For two decades anyone who lived in the UK during its “mad cow disease” crisis has been barred from donating.

In rare cases, the fatal illness has been spread through blood transfusions.

But citing a review of epidemiological data and expert advice, Australia’s health regulator said the cohort would no longer be excluded.

People who lived in the UK between 1980 and 1996 will soon be able to roll up their sleeves to give blood or plasma.

Bovine Spongiform Encephalopathy (BSE) is estimated to affected 180,000 cattle during the outbreak. Its human form – vCJD – has been attributed to 178 deaths.

It’s thought that one in 2,000 people in the UK is a carrier of the disease. But it appears that relatively few who catch the infectious agent that causes the disease then go on to develop symptoms.Australia’s blood donation service, called Lifeblood, hopes the long-awaited move will unlock new donors at a time when high demand is straining stocks.

“It’s the number one query that we’ve had for change in Australia over the last few years and certainly, anecdotally, lots and lots of people are telling us that this change will enable them to donate,” executive director Cath Stone said.

“We are optimistic that we’ll see tens of thousands of new people.”

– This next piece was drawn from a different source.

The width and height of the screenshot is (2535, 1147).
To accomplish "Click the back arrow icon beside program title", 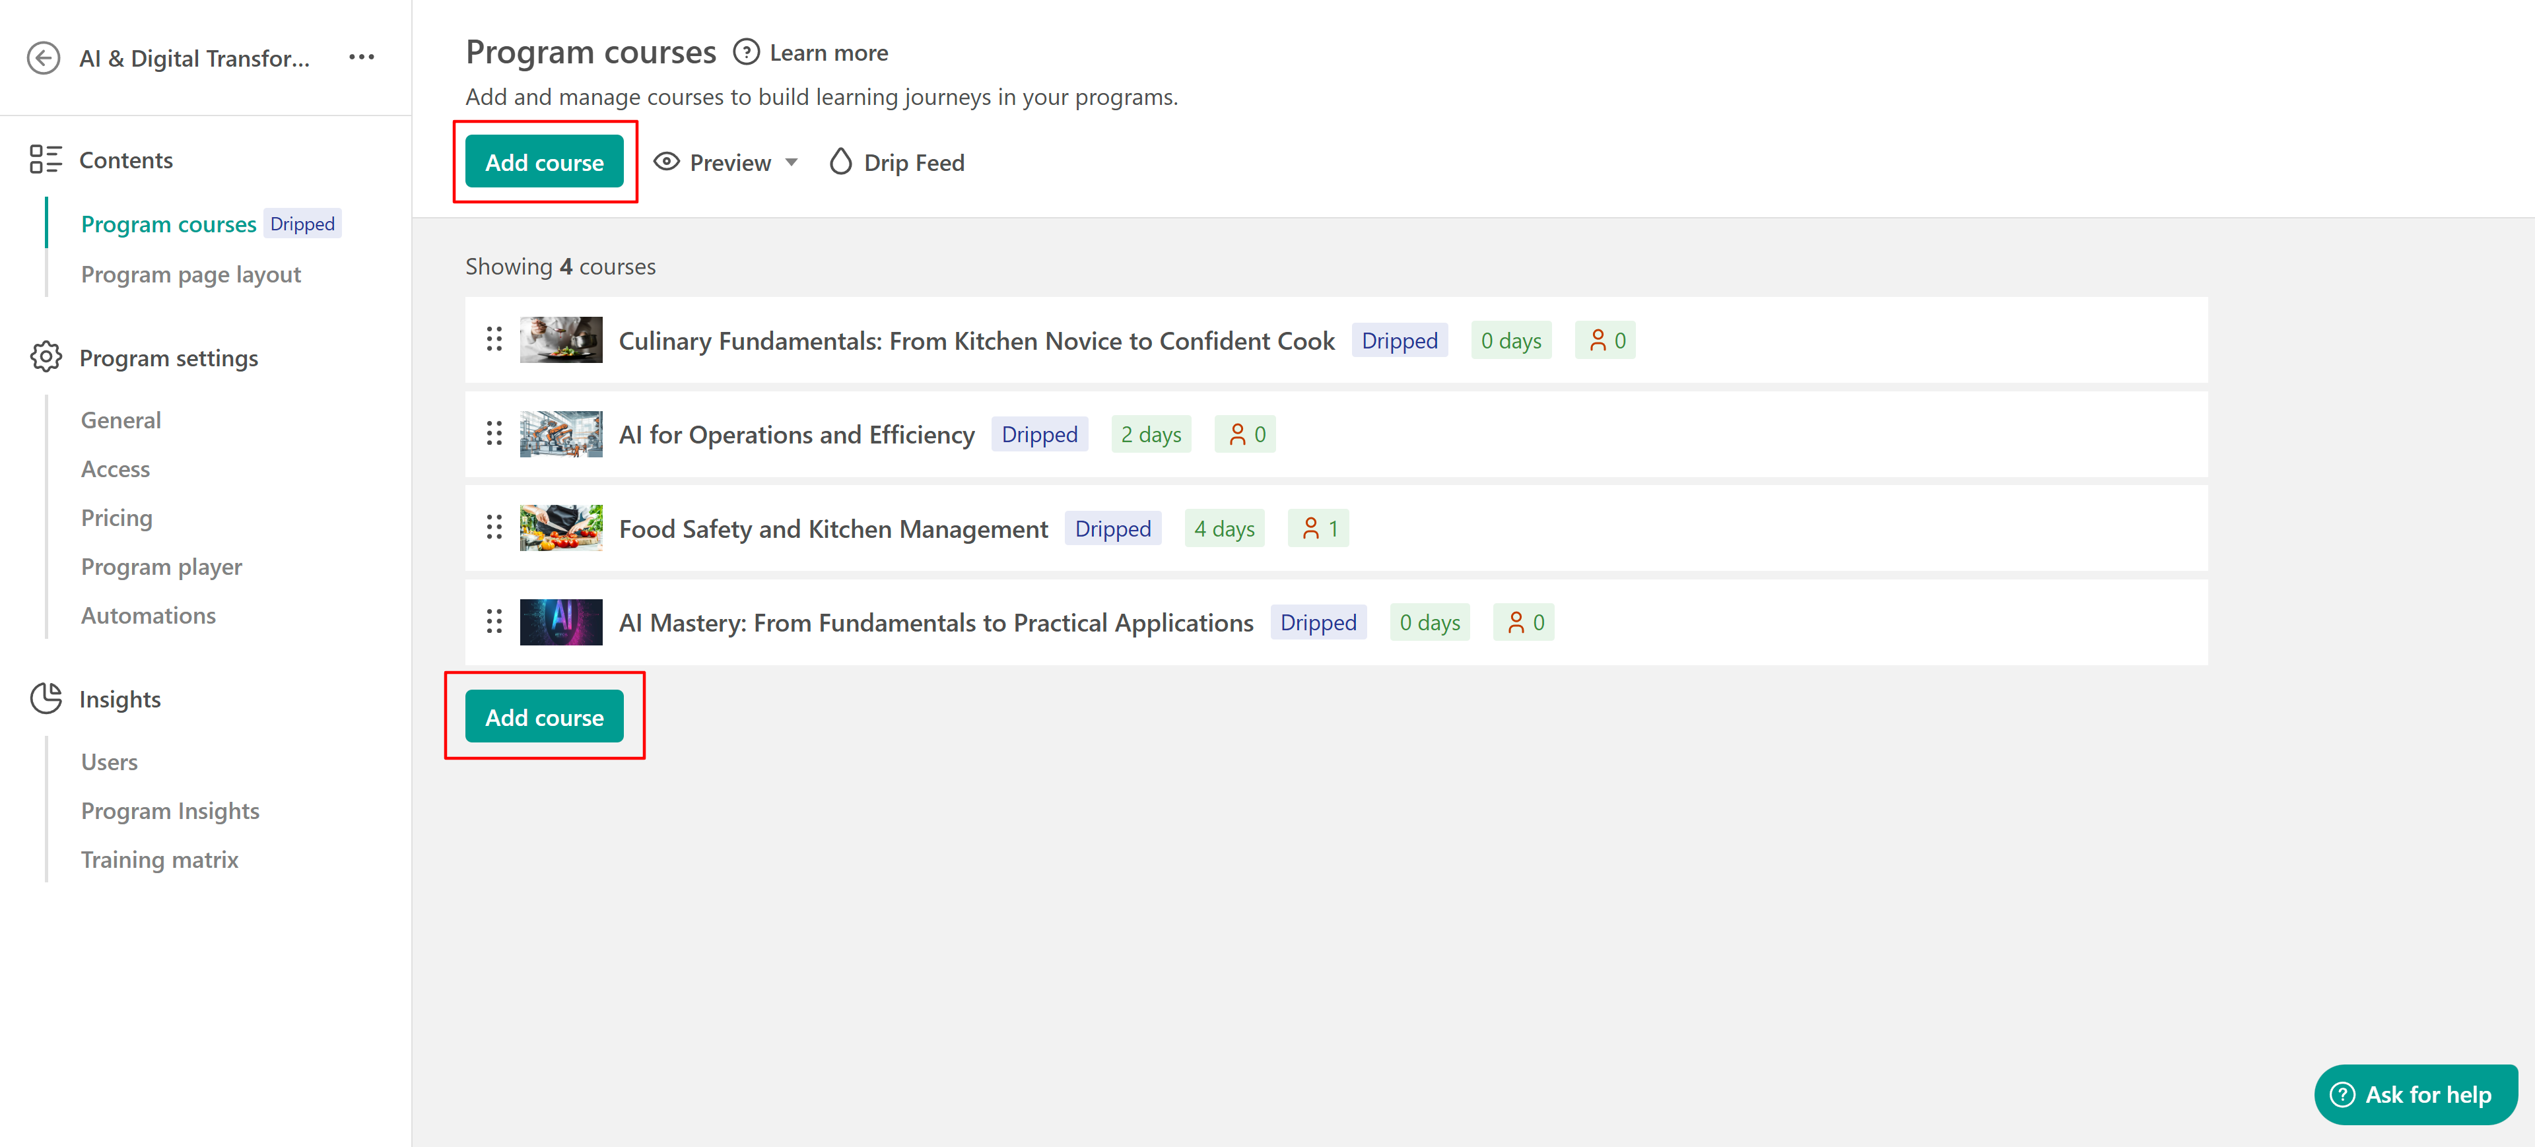I will (x=43, y=58).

Lifeblood is working to update their screening processes to accommodate the change, but those who want to donate will be able to by the end of the year.

With a weekly need for 33,000 donations, the organisation is hoping barriers to donation for men who have sex with men will also soon be removed.

Australia was not alone in banning donations from former UK residents – others included France, the US and Canada.

But other countries have begun to lift or relax the restrictions, after Ireland lifted its ban in 2019.